Objectives: To study the impact of tender to swollen joint count ratio (TSR) on treatment response to a first course of biologic disease-modifying antirheumatic drug (bDMARD) therapy in PsA patients.


Methods: Observational study including PsA patients under bDMARD, followed with clinical and laboratory examination at baseline, 6 and 12 months of treatment. All patients meet the CASPAR classification criteria. TSR was defined as the tender joint count divided by the swollen joint count, using the 68/66 joint assessment. Patients with no tender nor swollen joints at baseline were excluded. TSR was categorized into 3 groups, based on the empirical distribution, with cuts corresponding to the 20 th and 70 th percentiles. Disease activity was assessed using the Clinical Disease Activity Index (CDAI), the Simplified Disease Activity Index (SDAI) and Disease Activity Score based on 28 joints (DAS28-CRP(4)). Individual time profiles were plotted within each TSR group. CDAI, SDAI and DAS28-CRP(4) individual time profiles within each TSR group were modelled by mixed-effects linear regression using the TSR group and time as fixed factors and a random factor at the intercept level (accounting for the intra-individual correlation structure). The identification of the statistically significant pairwise differences was obtained from the Tukey’s method for multiple comparisons.


Results: We included 113 patients, 62 (54.0% females) with a mean age of 48.1±10.8 years-old at the start of the first bDMARD. Sixty-four patients (56.6%) had symmetric polyarthritis, 19 (16.8%) spondyloarthritis, 25 (22.1%) asymmetric oligoarthritis, 2 (1.8%) distal arthritis and 1 (0.9%) arthritis mutilans. Forty-three percent were under corticosteroid therapy and 57.5% under conventional synthetic DMARD (csDMARD) therapy at baseline (mostly methotrexate, in 45.1% of patients under csDMARD).
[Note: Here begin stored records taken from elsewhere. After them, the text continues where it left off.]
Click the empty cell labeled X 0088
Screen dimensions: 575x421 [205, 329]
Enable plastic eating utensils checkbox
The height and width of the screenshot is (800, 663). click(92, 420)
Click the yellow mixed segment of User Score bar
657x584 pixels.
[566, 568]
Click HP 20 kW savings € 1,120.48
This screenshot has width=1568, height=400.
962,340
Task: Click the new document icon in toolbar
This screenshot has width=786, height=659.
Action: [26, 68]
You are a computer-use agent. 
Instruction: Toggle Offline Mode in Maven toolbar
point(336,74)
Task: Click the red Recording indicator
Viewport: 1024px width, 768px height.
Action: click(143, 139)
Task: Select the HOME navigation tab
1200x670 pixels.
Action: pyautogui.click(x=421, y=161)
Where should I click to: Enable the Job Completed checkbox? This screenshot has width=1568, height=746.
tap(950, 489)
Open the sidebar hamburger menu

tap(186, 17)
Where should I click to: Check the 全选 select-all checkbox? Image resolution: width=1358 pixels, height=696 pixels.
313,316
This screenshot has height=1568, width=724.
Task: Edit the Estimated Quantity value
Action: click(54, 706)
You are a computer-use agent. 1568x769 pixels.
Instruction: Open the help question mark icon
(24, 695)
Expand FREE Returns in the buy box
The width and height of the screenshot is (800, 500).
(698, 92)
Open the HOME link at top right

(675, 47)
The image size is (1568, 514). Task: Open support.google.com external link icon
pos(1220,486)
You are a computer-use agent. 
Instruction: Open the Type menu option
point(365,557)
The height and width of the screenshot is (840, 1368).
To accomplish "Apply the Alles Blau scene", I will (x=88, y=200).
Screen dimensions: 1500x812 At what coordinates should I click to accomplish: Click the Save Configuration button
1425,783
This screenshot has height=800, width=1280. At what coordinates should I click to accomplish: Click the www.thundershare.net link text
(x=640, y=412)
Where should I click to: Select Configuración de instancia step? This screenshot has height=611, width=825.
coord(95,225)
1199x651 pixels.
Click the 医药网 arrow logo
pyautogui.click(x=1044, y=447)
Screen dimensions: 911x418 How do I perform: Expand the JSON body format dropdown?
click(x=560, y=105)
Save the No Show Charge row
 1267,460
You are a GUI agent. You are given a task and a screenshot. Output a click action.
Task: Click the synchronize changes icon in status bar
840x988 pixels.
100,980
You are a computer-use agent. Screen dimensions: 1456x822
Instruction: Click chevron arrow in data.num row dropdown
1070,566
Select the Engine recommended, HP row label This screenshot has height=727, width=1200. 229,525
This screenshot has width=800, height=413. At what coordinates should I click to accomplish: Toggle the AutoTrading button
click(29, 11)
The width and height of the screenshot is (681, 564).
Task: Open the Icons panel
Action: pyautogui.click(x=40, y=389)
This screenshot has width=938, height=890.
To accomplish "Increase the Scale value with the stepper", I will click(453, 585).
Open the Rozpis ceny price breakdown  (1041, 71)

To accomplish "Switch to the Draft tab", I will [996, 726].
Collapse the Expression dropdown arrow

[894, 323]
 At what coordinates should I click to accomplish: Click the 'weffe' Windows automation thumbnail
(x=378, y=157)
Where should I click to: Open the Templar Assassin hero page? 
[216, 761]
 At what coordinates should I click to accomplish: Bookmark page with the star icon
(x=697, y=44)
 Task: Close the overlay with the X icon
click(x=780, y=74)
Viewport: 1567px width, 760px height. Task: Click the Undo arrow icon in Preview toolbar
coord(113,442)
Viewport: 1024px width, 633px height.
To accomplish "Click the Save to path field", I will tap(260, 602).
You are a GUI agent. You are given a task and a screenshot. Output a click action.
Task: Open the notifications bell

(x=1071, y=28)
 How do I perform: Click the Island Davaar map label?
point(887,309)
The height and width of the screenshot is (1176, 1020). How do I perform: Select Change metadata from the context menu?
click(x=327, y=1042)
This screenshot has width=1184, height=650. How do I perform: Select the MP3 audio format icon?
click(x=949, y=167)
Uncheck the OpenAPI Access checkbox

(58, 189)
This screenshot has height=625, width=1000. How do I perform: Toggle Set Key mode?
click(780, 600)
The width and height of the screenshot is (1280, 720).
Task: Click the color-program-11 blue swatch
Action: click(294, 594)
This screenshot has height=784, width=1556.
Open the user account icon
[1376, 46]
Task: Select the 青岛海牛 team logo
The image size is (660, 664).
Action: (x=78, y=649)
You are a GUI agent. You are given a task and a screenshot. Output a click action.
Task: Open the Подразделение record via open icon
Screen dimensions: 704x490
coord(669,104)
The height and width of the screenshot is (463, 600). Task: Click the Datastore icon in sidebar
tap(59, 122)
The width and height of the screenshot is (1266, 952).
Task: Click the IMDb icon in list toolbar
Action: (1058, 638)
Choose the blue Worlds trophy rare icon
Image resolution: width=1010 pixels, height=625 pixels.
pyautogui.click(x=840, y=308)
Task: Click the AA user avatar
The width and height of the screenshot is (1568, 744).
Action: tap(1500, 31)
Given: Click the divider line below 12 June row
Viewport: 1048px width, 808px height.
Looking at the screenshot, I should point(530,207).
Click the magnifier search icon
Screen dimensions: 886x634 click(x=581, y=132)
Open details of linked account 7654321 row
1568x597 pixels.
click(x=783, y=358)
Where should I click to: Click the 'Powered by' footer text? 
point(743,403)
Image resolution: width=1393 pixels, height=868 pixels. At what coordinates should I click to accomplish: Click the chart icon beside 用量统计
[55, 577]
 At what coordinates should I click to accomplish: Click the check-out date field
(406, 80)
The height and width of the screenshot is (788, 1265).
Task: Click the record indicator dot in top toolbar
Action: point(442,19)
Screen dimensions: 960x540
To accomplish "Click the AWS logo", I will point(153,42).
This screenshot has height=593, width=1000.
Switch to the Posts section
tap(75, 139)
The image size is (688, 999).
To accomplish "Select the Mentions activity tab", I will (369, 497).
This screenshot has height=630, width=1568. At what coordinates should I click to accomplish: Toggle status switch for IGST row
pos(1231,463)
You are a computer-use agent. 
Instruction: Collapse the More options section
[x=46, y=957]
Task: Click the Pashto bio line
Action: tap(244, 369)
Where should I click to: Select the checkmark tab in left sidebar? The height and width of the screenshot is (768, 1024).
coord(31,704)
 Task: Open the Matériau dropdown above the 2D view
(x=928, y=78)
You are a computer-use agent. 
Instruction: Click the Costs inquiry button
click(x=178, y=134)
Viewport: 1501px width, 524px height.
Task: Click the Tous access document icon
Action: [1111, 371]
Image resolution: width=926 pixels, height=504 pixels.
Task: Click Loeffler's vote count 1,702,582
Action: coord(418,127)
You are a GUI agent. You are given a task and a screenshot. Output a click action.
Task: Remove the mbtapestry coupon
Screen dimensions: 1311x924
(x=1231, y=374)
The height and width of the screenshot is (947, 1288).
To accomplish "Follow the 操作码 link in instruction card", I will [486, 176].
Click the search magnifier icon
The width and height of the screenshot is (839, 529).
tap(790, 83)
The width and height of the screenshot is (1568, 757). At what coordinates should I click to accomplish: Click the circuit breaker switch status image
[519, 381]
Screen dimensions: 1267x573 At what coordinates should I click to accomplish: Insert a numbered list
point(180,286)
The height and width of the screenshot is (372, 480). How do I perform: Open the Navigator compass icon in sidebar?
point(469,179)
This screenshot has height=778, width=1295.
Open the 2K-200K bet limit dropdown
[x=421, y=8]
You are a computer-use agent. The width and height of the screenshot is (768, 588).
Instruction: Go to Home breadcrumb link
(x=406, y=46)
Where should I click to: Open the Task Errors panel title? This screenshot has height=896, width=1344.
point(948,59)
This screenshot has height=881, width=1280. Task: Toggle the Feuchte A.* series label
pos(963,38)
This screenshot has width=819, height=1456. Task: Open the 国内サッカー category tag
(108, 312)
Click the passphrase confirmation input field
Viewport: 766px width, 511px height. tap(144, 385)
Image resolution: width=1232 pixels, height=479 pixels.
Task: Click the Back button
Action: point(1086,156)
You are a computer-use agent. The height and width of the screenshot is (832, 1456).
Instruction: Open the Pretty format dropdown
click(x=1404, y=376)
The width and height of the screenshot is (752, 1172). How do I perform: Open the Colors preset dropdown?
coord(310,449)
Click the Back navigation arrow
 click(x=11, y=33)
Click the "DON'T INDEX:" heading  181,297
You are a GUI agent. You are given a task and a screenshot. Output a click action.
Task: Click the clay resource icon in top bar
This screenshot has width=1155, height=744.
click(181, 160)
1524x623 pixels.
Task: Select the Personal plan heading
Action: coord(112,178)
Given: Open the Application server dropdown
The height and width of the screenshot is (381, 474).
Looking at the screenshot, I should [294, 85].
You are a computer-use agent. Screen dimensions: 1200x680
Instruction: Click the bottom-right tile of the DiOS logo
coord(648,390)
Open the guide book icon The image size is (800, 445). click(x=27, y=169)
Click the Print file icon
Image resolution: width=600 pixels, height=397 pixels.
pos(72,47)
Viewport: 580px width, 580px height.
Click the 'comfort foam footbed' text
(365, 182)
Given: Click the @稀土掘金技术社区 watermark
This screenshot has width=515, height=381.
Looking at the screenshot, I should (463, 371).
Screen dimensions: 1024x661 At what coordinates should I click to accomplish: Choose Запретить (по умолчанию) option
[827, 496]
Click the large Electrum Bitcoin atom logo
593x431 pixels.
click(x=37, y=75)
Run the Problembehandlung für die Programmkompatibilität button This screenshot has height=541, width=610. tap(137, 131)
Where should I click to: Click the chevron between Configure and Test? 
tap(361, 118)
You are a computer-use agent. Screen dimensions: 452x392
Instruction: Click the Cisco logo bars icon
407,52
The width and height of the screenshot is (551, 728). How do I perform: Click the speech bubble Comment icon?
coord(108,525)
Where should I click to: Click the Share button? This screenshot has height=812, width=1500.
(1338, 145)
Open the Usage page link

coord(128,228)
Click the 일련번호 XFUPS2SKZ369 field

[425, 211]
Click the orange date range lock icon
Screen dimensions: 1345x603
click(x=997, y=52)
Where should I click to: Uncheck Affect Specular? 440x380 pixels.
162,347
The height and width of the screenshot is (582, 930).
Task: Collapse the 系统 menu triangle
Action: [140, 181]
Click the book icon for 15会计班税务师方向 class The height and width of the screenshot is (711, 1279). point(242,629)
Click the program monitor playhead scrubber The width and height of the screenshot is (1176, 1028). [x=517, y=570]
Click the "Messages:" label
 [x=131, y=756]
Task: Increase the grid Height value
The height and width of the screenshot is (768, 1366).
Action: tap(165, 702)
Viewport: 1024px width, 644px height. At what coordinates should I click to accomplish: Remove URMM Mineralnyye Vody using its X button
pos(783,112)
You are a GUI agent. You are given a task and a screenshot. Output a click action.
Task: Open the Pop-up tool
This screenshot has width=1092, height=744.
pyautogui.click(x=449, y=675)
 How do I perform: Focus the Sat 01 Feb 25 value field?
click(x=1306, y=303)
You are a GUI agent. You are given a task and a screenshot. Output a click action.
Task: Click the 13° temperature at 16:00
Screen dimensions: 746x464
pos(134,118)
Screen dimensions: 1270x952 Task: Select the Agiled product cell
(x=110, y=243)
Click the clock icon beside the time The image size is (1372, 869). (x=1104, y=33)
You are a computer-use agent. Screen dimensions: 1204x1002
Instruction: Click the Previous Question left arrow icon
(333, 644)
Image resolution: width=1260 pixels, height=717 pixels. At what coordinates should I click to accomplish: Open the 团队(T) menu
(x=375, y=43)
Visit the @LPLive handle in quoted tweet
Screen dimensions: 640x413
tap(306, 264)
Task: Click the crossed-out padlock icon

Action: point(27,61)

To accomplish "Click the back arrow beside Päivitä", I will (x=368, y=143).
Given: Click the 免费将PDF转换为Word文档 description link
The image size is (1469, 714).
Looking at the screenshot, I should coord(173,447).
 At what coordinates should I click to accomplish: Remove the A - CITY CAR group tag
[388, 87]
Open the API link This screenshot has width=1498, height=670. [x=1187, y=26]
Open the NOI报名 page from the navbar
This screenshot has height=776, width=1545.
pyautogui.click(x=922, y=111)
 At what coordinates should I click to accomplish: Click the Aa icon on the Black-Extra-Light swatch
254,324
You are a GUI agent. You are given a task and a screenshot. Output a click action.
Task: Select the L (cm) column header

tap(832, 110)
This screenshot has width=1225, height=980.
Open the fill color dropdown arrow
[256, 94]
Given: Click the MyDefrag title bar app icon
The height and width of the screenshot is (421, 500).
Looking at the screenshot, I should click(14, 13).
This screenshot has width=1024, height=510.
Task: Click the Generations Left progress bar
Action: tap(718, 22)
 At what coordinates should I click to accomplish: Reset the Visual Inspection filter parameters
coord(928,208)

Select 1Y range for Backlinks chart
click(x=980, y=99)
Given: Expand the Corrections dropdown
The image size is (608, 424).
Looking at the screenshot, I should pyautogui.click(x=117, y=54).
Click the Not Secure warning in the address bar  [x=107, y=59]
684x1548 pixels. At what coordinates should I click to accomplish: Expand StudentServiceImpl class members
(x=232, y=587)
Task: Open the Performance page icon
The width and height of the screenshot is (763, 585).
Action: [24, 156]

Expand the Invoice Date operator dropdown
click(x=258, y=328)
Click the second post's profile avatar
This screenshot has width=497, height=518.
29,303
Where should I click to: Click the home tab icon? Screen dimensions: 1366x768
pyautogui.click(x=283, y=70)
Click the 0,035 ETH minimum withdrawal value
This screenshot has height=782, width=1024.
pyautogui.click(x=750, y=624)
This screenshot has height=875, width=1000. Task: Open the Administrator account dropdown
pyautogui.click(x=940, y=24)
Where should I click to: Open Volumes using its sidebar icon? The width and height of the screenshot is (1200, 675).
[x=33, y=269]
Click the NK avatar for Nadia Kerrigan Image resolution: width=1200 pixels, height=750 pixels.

Etanercept (n=35, 31.0%), adalimumab (n=34, 30.1%), golimumab (n=25, 22.1%), infliximab (n=6, 5.3%), certolizumab (5, 4.4%), secukinumab (n=8, 7.1%) were the bDMARD started in these patients. TSR was categorized into 3 groups, namely low [TSR < 1], moderate [1 ≤ TSR ≤ 2.2] and high [TSR > 2.2], with frequencies 15 (13.3%), 66 (58.4%) and 32 (28.3%), respectively. Whenever the number of tender joints was different from 0 and that of swollen joints equal to 0, patients were included in the group high TSR. All TSR groups, with initiation of bDMARD, showed significantly decreases at 6 months in CDAI (low: p=0.006, moderate: p<0.001, high: p<0.001), SDAI (low: p<0.001, moderate: p<0,001, high: p<0.001) and DAS28-CRP(4) (low: p<0.001, moderate: p<0.001, high: p<0.001). From 6 to 12 months of treatment, the differences were not significant in any of the groups (p>0.05). At baseline, CDAI, SDAI and DAS28-CRP(4) means did not differ between groups (p>0.05). There were also no differences in the means of outcome measures at 6 months as well as at 12 months of treatment (p>0.05). Despite this, patients with low baseline TSR had lower mean values of CDAI, SDAI and DAS28-CRP(4) at 6 and 12 months of treatment, consistent with a low disease activity.


Conclusion: To our knowledge this is the first study exploring the TSR on treatment response in samples of patients exclusively with PsA. All patients benefited from bDMARD therapy, regardless of the group, suggesting that TSR might not be a good predictor of treatment response in patients with PsA.